— Stored data entries —
=== Begin Enclosure ===

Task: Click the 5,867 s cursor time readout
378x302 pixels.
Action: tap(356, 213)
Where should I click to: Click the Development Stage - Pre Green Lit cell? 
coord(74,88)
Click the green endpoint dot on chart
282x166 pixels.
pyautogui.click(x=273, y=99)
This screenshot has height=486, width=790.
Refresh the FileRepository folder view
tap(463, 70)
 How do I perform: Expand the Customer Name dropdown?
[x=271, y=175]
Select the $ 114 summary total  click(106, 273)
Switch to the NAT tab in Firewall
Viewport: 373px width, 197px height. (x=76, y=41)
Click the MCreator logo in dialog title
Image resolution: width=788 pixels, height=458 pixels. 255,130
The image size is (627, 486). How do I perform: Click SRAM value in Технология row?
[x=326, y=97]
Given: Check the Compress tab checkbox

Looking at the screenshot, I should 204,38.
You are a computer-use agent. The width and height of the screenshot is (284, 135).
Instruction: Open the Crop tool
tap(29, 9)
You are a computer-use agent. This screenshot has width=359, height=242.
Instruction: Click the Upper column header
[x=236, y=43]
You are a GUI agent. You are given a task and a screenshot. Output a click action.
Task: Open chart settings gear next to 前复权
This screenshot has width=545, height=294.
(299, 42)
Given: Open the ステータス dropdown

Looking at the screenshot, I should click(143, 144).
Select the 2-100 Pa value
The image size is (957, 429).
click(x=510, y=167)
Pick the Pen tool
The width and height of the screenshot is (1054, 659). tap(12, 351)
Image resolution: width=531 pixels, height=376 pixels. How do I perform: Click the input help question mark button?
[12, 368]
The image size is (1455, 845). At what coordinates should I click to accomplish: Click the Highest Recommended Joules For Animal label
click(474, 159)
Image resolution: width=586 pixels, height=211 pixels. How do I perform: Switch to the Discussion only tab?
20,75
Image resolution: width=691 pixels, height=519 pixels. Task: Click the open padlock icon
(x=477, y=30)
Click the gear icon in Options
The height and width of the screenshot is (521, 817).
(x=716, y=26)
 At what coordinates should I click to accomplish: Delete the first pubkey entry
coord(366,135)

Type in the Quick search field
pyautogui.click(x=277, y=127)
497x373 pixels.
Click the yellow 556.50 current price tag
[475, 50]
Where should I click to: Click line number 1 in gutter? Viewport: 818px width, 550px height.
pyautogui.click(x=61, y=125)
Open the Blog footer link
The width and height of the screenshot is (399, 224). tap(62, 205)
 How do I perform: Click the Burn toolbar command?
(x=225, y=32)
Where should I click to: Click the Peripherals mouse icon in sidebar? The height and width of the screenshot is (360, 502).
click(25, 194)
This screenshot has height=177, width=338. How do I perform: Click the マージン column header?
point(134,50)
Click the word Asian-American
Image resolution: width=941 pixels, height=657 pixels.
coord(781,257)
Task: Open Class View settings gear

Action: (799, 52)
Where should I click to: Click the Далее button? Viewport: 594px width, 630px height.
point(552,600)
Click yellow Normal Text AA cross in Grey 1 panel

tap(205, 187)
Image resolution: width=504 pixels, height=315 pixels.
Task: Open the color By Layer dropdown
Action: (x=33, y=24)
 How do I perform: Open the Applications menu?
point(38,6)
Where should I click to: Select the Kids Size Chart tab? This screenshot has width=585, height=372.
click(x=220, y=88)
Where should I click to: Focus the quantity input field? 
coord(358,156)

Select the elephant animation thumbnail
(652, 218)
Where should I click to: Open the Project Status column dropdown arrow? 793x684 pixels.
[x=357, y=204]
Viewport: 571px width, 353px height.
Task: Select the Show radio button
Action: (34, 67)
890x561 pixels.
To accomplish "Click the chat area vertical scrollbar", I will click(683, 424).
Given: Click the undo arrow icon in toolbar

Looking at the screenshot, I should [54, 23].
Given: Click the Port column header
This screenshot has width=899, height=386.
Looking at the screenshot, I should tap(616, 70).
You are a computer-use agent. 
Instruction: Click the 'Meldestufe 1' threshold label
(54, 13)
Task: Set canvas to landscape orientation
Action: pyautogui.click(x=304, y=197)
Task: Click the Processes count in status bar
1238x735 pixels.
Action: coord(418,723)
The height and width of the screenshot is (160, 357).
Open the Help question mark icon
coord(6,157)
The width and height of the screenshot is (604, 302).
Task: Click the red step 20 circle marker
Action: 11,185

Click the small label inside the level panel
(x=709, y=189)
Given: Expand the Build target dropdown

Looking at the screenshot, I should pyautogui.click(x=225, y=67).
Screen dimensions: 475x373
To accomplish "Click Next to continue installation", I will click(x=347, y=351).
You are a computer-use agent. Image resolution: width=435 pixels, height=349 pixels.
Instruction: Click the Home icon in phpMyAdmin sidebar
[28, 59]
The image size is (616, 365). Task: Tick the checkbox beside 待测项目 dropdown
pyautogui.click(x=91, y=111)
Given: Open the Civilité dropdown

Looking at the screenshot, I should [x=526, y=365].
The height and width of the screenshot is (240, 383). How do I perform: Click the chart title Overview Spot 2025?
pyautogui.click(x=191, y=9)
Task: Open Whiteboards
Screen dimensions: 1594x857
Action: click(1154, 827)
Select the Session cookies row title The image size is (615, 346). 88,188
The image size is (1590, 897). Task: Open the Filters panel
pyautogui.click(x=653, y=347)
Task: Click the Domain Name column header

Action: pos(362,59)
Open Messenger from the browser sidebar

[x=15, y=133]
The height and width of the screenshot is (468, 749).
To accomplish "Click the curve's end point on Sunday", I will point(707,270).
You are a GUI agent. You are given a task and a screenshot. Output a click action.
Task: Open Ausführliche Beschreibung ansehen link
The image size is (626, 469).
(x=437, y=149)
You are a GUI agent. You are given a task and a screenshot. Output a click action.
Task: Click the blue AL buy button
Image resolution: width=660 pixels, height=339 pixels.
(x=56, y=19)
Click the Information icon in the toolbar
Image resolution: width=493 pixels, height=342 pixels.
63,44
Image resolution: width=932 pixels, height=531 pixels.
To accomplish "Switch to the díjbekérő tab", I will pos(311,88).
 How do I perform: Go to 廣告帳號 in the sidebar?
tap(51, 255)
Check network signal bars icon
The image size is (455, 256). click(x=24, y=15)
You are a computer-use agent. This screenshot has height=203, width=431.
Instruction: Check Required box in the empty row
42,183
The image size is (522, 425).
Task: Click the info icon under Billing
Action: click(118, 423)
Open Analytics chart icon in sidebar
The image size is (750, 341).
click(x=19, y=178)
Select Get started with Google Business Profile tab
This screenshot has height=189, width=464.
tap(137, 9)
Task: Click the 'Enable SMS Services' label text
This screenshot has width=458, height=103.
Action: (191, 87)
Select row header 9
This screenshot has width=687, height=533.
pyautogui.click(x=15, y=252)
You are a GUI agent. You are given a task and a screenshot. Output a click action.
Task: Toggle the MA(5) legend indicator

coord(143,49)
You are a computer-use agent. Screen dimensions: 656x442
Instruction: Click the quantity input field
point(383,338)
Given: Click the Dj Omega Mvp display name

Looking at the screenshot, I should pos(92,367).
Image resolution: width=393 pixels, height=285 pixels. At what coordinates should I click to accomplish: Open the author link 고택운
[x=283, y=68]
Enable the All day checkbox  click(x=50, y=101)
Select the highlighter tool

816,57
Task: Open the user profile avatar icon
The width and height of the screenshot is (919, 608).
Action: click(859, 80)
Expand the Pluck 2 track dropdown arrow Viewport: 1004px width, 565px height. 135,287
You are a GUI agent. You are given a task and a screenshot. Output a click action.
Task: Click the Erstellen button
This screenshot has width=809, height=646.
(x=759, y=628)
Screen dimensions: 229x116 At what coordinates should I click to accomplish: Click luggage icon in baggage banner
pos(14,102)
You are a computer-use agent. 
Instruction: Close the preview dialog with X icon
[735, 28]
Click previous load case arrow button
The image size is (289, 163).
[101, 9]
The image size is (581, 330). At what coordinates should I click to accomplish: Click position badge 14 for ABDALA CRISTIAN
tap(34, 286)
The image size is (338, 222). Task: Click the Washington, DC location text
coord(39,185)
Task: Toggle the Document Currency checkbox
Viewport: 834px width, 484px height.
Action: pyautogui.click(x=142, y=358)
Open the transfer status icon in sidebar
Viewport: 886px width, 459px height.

=== End Enclosure ===

— TASK —
Above are the records; repeat exactly the lines from the one holding "Task: Click the Processes count in status bar" down to the one holding "You are a computer-use agent. Image", end lines included.

— SOLUTION BELOW —
Task: Click the Processes count in status bar
1238x735 pixels.
Action: coord(418,723)
The height and width of the screenshot is (160, 357).
Open the Help question mark icon
coord(6,157)
The width and height of the screenshot is (604, 302).
Task: Click the red step 20 circle marker
Action: 11,185

Click the small label inside the level panel
(x=709, y=189)
Given: Expand the Build target dropdown

Looking at the screenshot, I should pyautogui.click(x=225, y=67).
Screen dimensions: 475x373
To accomplish "Click Next to continue installation", I will click(x=347, y=351).
You are a computer-use agent. Image resolution: width=435 pixels, height=349 pixels.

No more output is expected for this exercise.